Поначалу Лидию и ее маму подобные разговоры, мягко говоря, смущали: слухи о сталинских репрессиях бередили умы русских иммигрантов. Александра Николаевича страшная информация не волновала: он не то чтобы верил в советскую власть, но весь отдался патриотическому порыву. СССР стал единственным оплотом в борьбе с фашистской Германией. И в эти трудные для Родины дни великий поэт и певец хотел быть со своим народом.
Забегая вперед, скажем: сталинские репрессии семью Вертинских счастливо миновали.
Постепенно юная супруга стала на сторону Александра Николаевича. Тем более в Шанхае стало еще хуже. Работы не было ни у кого, а война подошла к самым дверям. В июле 1943 года в семье появилась дочь, которую назвали Марианной.А в ноябре Вертинский с женой, тещей и дочерью тронулся на запад — в Россию. С просьбой разрешить ему вернуться на родину, чтобы прожить там остаток жизни, шансонье обратился к самому Молотову. Прошение советские власти удовлетворили.
Путь домой оказался долог: Япония, Забайкалье, Сибирь. Александр Николаевич дал несколько концертов в Чите — они прошли с аншлагами...
В Москве семью встретили тепло, поселили в шикарной гостинце. Так началась советская жизнь Вертинских. В 1944 году уже в столице СССР у Вертинских родилась вторая девочка — Анастасия. Обе дочери стали актрисами. Их считали главными красавицами советского кино.
А счастливый отец написал в 1945-м о них одну из лучших своих песен — «Доченьки»:
У меня завелись ангелята,
Завелись среди белого дня!
Все, над чем я смеялся когда-то,
Все теперь восхищает меня!
Единственное, что мешало безоблачному счастью, — вечные гастроли Александра Николаевича. Но без них он не смог бы нормально зарабатывать. Теперь немолодой уже человек колесил с концертами по всей стране. А в столицу неслись письма к Лиле — так, «с грузинским акцентом», он иногда именовал супругу:
«Дорогая Лиличка, и Пекуля, и Муничка, и Лапочка!
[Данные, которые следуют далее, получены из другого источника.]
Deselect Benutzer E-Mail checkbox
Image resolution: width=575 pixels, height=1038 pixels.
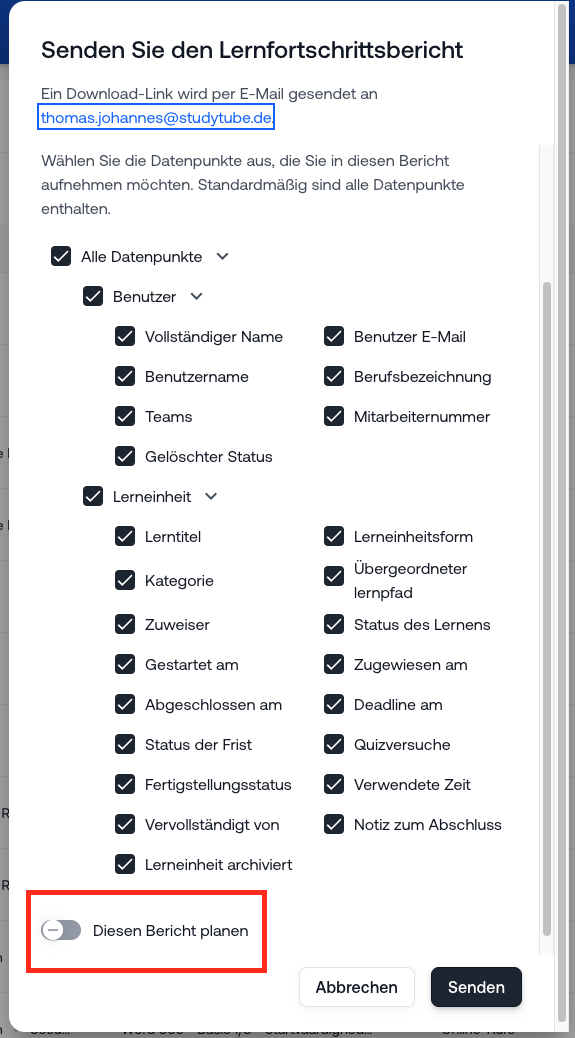click(334, 336)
И "Птица Феникс", и... наконец, "Герцогиня"! Недостаток ласковых слов в наших отношениях — это тоже результат нашей серой собачьей жизни, где любовь и нежность — не в фаворе, где человеческие нежные, глубокие чувства, вечные чувства — Ромео и Джульетты, Фауста и Маргариты, Тристана и Изольды — нечто чуждое, "ископаемое", с которыми знакомятся только по книжкам, и только для того, чтобы не показаться окончательными дураками и невеждами. И мы уже привыкли стесняться. Иногда мне очень хочется написать тебе все то ласковое и нежное, что у меня есть в душе к тебе, моей первой и настоящей любви, матери моих чудесных детей... Но разве это напишешь?»
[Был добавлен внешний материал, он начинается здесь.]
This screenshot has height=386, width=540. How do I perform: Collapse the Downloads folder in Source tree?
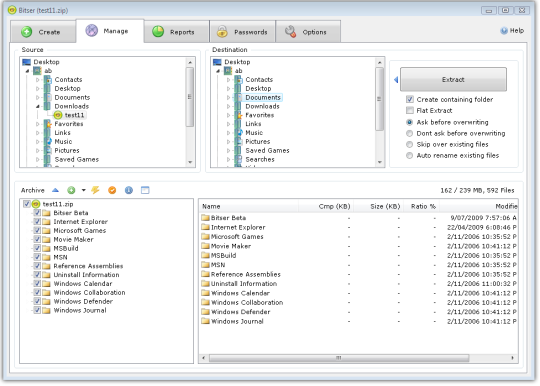[38, 106]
Советские режиссеры заметили поразительную, оригинальную красоту Лидии Владимировны — она снялась в роли птицы Феникс в картине «Садко» и сыграла герцогиню в «Дон Кихоте».
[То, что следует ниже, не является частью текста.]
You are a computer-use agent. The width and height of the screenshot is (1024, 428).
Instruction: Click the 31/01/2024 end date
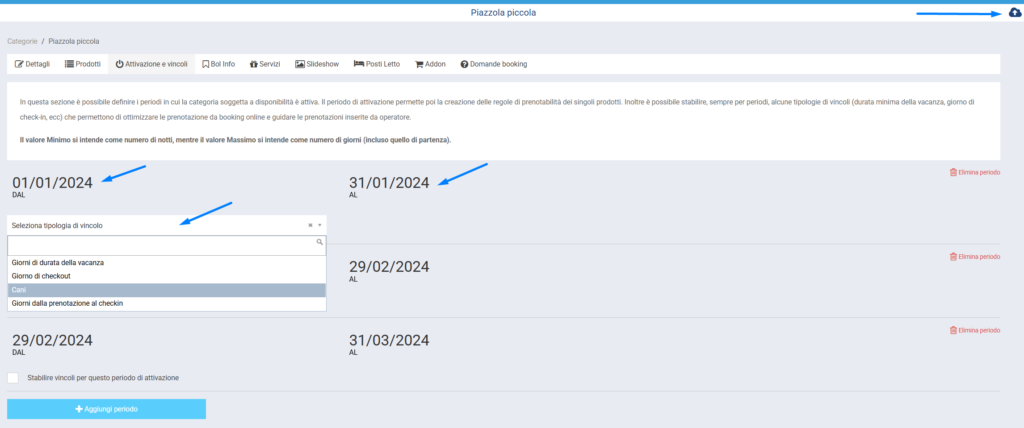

В 1957 году Александр Вертинский умер от сердечной недостаточности. Это горе его семья не может пережить до сих пор. Его жена, которой в 1957-м было всего 34 года, больше замуж не вышла. Она просто не могла представить себя с кем-то другим. Лидия Владимировна, которой сейчас уже 90 лет, посвятила много времени и сил увековечиванию памяти своего мужа и собиранию его архива.